Text to read:
------------------------------

= Benjamin Parry =

Benjamin Parry (February 1634 - 4 October 1678) was Church of Ireland Bishop of Ossory from 27 January 1678 until his death later the same year.

==Life==
Parry was born in February 1634 in Dublin and baptised on 12 March, the son of Edward Parry (Bishop of Killaloe) and Miss Price. His siblings were John Parry (bishop), his predecessor as Bishop of Ossory; Edward Parry; Robert Parry; Mary Parry who married John Bulkeley; and Elinor Parry who was a love and correspondent of John Locke and later married Richard Hawkshaw. Benjamin Parry was educated at Trinity College, Dublin and Jesus College, Oxford before becoming a Fellow of Corpus Christi College, Oxford in 1654. He was ordained, later becoming the prebendary of Knaresborough and a canon of York. he also served as rector of Hope, Flintshire, rector of Godington, Oxfordshire and rector of St Antholin's, London. Arthur Capell, 1st Earl of Essex, the Lord Lieutenant of Ireland, appointed him as one of his chaplains in 1672. In 1674, he became Dean of Ossory, becoming Dean of St Patrick's in 1675. After his brother John died (on 21 December 1677), Parry succeeded him as Bishop of Ossory, and was consecrated on 27 January 1678. He also succeeded his brother as rector of Llaniestyn, Anglesey and of St Andrew's, Dublin. However, he died within the year, on 4 October 1678 and is buried with his father and brother in the vestibule of St. Audoen's Church, Dublin.

==Descendants==

Benjamin Parry married Elizabeth Barrington, the sister of Herbert Barrington. Their children were four sons and one daughter- George born c.1672, Benjamin, James who was baptised in St. Michan's Church, Dublin on 7 August 1674, Thomas who died about 26 March 1679 and Catherine who died about 10 April 1676 and who are both buried at St. Audeon’s Church, Dublin.

------------------------------

Supplied entries:
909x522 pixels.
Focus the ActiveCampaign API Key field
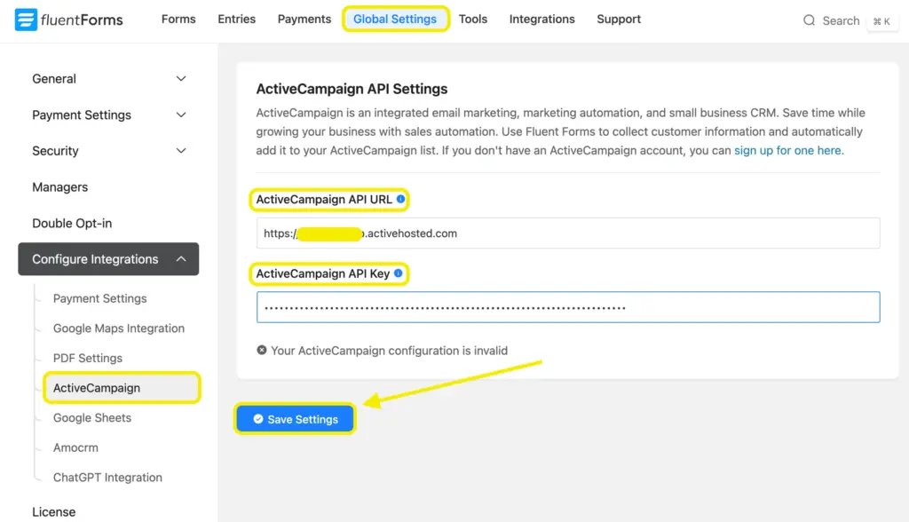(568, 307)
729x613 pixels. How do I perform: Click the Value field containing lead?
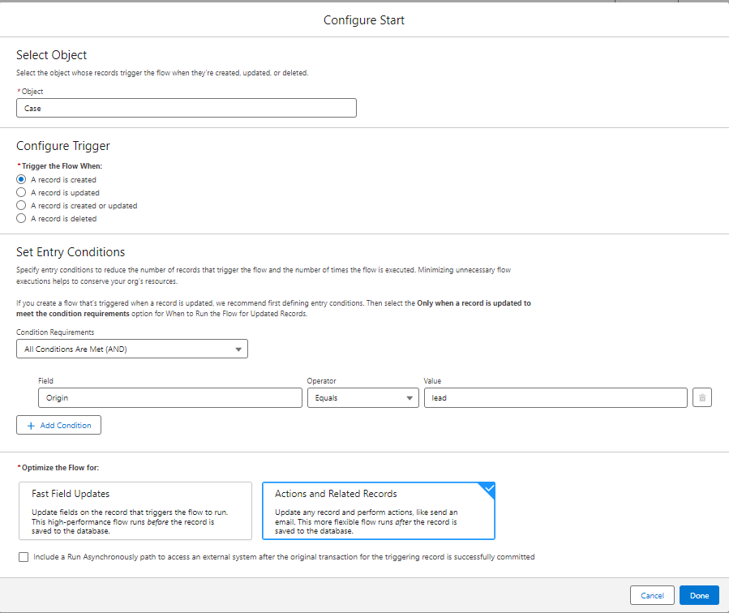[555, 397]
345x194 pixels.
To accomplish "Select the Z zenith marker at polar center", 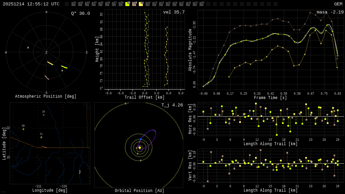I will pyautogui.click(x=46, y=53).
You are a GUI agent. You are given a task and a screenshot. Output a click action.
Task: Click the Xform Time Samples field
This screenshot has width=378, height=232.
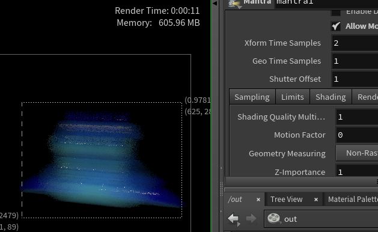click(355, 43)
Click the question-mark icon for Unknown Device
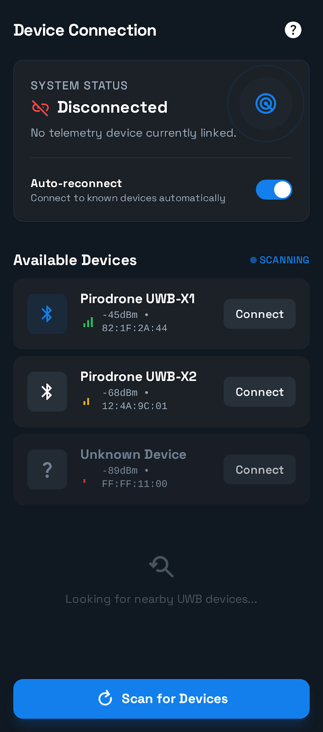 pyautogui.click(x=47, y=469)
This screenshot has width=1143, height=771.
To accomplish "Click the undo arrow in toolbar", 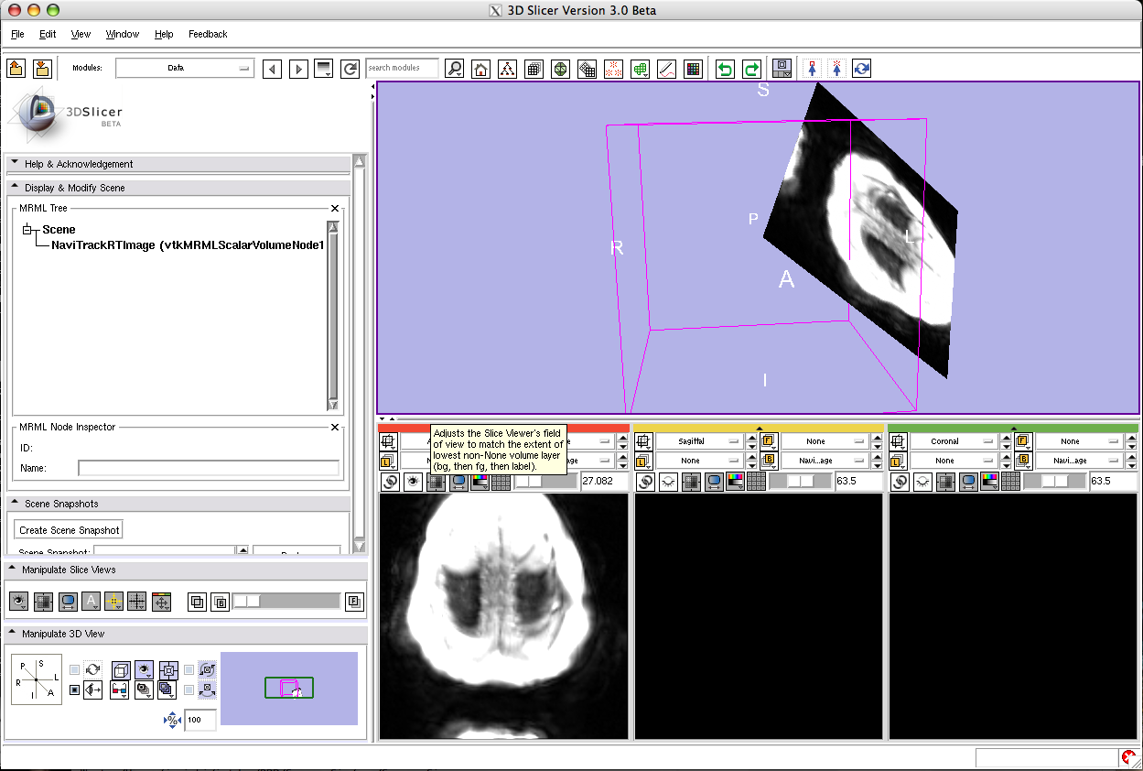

------------------------------

Given request:
Please return the passage of the Benjamin Parry biography from "Benjamin Parry married" to "Audeon’s Church, Dublin.", copied word for word.

Result of the exercise:
Benjamin Parry married Elizabeth Barrington, the sister of Herbert Barrington. Their children were four sons and one daughter- George born c.1672, Benjamin, James who was baptised in St. Michan's Church, Dublin on 7 August 1674, Thomas who died about 26 March 1679 and Catherine who died about 10 April 1676 and who are both buried at St. Audeon’s Church, Dublin.